**Pixel coordinate grounding data**:
+---+

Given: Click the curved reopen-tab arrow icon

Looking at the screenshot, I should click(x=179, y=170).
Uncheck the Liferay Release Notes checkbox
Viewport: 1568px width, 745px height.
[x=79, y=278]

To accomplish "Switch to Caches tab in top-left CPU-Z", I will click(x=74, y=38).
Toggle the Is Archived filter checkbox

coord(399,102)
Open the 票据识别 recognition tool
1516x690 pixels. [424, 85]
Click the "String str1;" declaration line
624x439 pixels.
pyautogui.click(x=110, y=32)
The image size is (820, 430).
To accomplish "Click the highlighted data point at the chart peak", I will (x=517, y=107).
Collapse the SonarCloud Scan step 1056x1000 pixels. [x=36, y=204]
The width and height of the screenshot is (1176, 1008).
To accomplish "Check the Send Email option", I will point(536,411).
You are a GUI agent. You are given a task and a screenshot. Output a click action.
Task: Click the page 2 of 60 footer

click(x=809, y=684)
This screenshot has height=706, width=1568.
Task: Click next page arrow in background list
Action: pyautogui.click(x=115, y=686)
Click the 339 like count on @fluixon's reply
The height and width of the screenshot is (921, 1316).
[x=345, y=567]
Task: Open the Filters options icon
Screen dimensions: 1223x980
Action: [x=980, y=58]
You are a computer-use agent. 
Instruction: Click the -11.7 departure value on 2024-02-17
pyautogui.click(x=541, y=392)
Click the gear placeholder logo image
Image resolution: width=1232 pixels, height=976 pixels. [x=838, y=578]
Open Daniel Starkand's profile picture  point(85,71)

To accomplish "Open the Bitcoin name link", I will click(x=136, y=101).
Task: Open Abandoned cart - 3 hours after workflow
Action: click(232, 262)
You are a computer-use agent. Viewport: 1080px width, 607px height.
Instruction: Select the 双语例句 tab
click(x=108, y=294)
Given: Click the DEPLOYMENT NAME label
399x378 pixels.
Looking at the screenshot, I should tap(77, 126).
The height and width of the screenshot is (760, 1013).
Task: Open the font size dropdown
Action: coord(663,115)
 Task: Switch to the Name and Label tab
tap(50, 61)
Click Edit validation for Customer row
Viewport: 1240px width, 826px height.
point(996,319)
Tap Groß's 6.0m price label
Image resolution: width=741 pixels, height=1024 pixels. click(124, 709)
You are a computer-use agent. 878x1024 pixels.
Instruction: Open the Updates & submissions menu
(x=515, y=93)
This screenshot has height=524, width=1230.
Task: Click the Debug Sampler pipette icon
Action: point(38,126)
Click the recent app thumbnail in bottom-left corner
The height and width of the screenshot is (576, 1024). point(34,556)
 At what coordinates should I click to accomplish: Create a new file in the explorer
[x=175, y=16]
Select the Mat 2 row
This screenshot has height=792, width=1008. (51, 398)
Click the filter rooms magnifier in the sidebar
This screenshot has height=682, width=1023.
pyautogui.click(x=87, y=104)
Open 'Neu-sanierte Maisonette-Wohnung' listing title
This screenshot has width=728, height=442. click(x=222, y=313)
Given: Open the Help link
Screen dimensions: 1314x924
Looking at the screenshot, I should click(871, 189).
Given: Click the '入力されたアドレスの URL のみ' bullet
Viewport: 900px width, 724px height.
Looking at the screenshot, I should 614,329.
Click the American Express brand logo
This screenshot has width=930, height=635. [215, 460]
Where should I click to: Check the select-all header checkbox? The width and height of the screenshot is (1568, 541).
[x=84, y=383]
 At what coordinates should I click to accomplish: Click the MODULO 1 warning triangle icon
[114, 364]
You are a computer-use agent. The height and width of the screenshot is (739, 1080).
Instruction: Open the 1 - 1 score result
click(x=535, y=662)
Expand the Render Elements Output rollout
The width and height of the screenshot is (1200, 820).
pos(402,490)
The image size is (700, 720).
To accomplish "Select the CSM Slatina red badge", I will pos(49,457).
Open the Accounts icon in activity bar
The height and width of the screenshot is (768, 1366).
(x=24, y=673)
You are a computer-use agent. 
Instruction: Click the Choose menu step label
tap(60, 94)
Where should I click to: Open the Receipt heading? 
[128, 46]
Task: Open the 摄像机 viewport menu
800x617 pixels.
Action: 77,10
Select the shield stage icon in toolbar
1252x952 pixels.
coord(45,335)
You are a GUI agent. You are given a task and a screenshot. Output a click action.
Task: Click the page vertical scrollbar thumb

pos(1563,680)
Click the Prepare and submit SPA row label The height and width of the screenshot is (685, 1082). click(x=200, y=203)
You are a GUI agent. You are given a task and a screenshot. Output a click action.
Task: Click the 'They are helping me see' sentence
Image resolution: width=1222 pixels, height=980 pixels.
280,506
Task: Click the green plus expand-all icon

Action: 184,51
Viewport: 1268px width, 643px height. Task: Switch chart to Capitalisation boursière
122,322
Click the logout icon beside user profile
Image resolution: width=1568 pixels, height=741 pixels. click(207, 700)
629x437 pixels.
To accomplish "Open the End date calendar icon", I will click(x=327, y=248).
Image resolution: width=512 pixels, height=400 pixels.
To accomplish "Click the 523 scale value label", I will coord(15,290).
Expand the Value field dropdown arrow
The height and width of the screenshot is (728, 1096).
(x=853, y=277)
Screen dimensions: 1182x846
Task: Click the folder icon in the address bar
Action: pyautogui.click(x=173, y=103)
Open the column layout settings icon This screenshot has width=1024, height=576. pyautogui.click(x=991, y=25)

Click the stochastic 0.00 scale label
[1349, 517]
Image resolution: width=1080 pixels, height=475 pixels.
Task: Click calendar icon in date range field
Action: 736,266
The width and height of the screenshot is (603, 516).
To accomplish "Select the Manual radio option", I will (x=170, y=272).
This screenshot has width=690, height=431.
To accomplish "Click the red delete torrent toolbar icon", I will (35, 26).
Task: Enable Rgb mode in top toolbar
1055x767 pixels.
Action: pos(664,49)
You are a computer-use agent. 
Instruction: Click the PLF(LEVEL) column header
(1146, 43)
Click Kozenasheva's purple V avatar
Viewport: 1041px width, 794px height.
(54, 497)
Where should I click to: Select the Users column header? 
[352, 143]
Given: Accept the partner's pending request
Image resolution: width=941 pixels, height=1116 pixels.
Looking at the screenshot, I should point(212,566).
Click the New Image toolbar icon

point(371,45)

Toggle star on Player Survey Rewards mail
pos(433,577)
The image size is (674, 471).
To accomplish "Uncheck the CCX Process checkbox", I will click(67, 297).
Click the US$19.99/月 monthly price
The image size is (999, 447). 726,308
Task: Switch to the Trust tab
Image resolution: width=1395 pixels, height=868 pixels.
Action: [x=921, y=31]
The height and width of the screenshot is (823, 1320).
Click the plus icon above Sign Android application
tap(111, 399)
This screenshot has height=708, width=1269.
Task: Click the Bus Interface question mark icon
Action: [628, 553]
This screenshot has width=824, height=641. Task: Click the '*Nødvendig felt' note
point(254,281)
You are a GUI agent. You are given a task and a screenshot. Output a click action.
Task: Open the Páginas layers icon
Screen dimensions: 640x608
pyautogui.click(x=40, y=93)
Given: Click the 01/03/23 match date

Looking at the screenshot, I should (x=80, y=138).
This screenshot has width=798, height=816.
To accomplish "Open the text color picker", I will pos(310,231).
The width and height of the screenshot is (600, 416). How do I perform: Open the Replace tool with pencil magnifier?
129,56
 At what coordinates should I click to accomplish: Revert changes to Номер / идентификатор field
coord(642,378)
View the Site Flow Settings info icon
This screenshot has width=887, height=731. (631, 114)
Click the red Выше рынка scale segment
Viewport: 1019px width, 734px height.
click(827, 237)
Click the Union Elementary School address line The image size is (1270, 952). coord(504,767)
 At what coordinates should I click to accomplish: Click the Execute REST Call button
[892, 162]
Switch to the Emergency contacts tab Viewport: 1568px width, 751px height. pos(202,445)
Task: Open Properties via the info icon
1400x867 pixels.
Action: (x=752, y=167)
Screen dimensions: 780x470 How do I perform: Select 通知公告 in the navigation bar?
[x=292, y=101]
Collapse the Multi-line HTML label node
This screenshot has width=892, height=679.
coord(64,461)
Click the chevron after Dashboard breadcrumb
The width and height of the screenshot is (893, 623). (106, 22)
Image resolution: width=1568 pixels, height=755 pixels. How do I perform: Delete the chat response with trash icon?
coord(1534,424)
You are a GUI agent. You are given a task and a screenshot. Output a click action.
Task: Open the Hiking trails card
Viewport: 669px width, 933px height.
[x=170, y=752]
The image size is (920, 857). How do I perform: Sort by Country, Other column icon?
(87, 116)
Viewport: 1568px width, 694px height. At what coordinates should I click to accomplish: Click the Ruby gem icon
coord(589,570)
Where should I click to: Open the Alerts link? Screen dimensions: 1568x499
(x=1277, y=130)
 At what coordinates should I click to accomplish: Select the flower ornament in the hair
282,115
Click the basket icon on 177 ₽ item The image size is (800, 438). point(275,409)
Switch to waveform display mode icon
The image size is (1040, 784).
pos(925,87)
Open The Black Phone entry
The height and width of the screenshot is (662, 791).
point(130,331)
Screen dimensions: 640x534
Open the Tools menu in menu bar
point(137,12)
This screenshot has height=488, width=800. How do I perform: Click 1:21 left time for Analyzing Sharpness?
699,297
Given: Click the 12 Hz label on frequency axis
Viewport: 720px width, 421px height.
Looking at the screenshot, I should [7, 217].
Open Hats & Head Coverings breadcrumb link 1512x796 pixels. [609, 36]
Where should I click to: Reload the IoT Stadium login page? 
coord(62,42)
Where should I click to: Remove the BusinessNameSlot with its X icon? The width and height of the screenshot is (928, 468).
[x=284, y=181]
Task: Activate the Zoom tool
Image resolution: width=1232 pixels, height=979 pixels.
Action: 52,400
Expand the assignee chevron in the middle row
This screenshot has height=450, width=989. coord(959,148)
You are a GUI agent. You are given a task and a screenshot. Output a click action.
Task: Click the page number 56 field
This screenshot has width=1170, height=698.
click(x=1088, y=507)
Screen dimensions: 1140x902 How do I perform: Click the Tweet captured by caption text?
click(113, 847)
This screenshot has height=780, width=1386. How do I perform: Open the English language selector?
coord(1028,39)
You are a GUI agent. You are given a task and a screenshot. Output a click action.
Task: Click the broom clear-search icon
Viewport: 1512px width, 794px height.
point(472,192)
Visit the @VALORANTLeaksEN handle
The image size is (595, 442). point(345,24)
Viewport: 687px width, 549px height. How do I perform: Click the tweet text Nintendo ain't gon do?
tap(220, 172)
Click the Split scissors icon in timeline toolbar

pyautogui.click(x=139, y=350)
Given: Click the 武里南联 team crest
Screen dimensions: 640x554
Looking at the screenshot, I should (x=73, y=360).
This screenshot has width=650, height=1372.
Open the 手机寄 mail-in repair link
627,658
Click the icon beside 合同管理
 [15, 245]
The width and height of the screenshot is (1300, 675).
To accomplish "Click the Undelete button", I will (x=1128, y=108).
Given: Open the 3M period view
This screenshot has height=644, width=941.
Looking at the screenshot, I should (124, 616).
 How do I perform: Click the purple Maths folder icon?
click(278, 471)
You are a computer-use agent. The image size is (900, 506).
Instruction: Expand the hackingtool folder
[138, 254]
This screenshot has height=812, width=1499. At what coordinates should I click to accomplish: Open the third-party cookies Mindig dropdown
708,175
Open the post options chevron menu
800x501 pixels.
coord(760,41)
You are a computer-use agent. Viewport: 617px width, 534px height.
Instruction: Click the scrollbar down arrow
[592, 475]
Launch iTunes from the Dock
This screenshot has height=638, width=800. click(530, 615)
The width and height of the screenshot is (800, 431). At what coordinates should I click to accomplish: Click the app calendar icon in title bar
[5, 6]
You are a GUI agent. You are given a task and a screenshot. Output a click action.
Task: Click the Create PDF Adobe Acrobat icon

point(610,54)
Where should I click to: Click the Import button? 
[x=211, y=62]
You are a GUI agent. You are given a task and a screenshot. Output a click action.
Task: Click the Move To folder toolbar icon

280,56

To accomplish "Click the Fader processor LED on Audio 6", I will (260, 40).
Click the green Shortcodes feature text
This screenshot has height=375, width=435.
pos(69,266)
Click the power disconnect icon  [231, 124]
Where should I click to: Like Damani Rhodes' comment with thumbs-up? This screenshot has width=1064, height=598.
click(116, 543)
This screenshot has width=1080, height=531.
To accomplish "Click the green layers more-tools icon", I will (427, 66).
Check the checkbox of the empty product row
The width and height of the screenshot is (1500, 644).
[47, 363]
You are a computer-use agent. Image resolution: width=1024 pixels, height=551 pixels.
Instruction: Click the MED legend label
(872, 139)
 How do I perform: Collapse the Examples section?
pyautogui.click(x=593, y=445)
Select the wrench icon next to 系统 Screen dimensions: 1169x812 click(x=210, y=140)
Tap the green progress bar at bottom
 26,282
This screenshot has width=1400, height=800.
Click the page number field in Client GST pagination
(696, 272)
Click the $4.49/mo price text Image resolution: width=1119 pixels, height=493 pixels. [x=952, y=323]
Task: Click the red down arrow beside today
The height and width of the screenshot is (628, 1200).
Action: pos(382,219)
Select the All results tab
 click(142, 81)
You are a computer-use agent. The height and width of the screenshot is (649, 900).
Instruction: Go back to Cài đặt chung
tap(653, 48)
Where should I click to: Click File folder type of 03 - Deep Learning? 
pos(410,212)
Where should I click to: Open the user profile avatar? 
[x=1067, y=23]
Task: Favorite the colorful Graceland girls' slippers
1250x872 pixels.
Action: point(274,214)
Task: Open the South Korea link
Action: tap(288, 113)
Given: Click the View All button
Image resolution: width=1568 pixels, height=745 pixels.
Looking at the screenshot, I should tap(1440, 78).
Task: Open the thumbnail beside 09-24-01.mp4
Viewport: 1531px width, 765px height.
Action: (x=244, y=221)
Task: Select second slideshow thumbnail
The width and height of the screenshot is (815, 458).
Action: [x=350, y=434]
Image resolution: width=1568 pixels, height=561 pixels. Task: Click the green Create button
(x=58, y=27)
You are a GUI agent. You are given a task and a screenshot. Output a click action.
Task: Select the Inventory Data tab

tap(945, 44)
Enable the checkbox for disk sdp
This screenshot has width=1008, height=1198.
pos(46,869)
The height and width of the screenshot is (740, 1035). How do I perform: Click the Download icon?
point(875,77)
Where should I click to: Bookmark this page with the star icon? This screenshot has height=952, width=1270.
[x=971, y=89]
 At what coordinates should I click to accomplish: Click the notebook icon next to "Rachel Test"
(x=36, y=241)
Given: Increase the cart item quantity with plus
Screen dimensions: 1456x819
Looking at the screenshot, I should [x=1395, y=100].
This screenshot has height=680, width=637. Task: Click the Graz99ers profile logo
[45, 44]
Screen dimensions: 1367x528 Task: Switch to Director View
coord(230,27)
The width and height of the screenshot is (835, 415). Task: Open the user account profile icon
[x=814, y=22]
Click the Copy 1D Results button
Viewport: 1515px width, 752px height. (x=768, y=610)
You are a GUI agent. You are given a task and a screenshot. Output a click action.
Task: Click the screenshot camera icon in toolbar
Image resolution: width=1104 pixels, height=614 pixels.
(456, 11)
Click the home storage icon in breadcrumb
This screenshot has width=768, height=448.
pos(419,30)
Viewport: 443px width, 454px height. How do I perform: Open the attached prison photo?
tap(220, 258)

+---+

**WORK INSTRUCTION**: Within the records above, determine how many lines contain the word "layers". Respond with that number and no other text.

**WRITTEN REPLY**: 2